I don’t think any of us had seen lemons like these before: small and round, with paper-thin skins and greenish flesh. They were surprisingly juicy for their size, but we could still only squeeze a thimbleful of juice from each lemon. They were adorable, but not especially useful. A couple months ago, Sarah harvested a box of tiny lemons from her tiny tree, and then stood around in the kitchen at a complete loss for what to do with them. I’m a sucker for tiny adorable foods, so I jumped in and volunteered to take them home. My solution? Preserve the lemons whole.
Preserved lemons–salted, fermented, and minced into a gooey paste–are a staple in North African and (I believe) Indian cuisine. They’re best known as a partner in crime with chicken and olives, usually in the saucy spiced braise known as tagine. They’re not always easy to find in stores, but they’re dead simple to make–if you’re willing to wait a month. Ordinary lemons (preferably on the smallish side) will work fine; Meyer lemons are highly recommended; if you can find dwarf lemons like the ones I have, they make terrific single-serving portions.
The process is similar to when I made kimchi a while ago: you cut lemons into attached wedges, fill them full of salt, then pack them into a jar until they release their juices. Let them sit for a few days to start the fermentation, then top off the jar with lemon juice and stash them in a cool dark place until the fermentation is complete. Like kimchi, what you end up with is a powerful and strangely compelling condiment. The lemons become slippery and squishy over time, losing their harsh edge and gaining something darker and funkier in return. In a strange reversal, the flesh becomes bitter and the rind turns fragrant; you can cut away the flesh and just use the rind, though my lemons are small enough that I just cut up the whole thing. Stir them into any long-simmering soup, stew, braise, or curry to add a burst of rich lemon flavor, without the acrid tartness of fresh juice.
There’s also an extra bonus, which I wasn’t expecting: the lemon brine. Because of the pectin in the lemon peels and juice, my brine thickened to a soft goo, sort of a cross between a syrup and a gel. It’s incredibly salty, and in fact, I’ve taken to seasoning things with lemon brine instead of salt. It’s terrific as a last-minute addition to a simple vegetable soup, or whisked into a salad dressing. Two seasonings for the price of one–not bad for a crop of freak lemons.

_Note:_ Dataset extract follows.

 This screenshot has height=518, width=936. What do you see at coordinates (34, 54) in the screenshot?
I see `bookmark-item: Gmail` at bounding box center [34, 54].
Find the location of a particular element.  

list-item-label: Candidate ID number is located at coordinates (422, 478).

Start with organic, unwaxed lemons. This is important, since you’ll eventually be eating the entire fruit–zest, pith, and flesh–and any chemicals or waxes on the skin will end up in your food. (If you know someone with a lemon tree, this is the perfect way to take advantage.)
Thoroughly wash and dry a glass jar, and cover the bottom with a layer of coarse salt. Wash the lemons thoroughly, scrubbing to remove any dirt. Cut each lemon lengthwise into quarters, leaving the pieces attached at the bottom so that the fruit opens up in an X shape. Hold each lemon over the mouth of the jar and sprinkle a generous tablespoon of salt into the cut. After you salt each lemon, pack it into the jar. Sprinkle more salt between each layer of lemons. Keep salting and packing the lemons into the jar, pressing them firmly so they release their juice, until you can’t fit in any more.

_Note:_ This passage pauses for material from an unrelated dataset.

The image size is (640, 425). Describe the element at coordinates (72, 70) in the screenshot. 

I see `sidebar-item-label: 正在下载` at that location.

If your jar has a metal lid, put a piece of wax paper underneath the lid before sealing it. If it has a glass lid, just seal it directly. Place the jar on the counter for 3-4 days, shaking once a day to make sure the salt is evenly distributed. If the lemons don’t seem to be releasing much juice, open the jar and press them down firmly with a clean implement to help things along.
After 4 days, check the jar to see if the lemons are submerged in juice. If not, add freshly squeezed lemon juice to cover. Stash in a cool, dry place for 3-4 weeks. After that, the lemons are ready to use; transfer them to the refrigerator and store for up to 6 months.
To use one of your preserved lemons, remove it from the jar and rinse it thoroughly to get rid of any excess salt. Finely chop, removing any seeds as you go, and stir it into whatever you’re making. You can also use the preserved lemon brine, keeping in mind that a little goes a long way.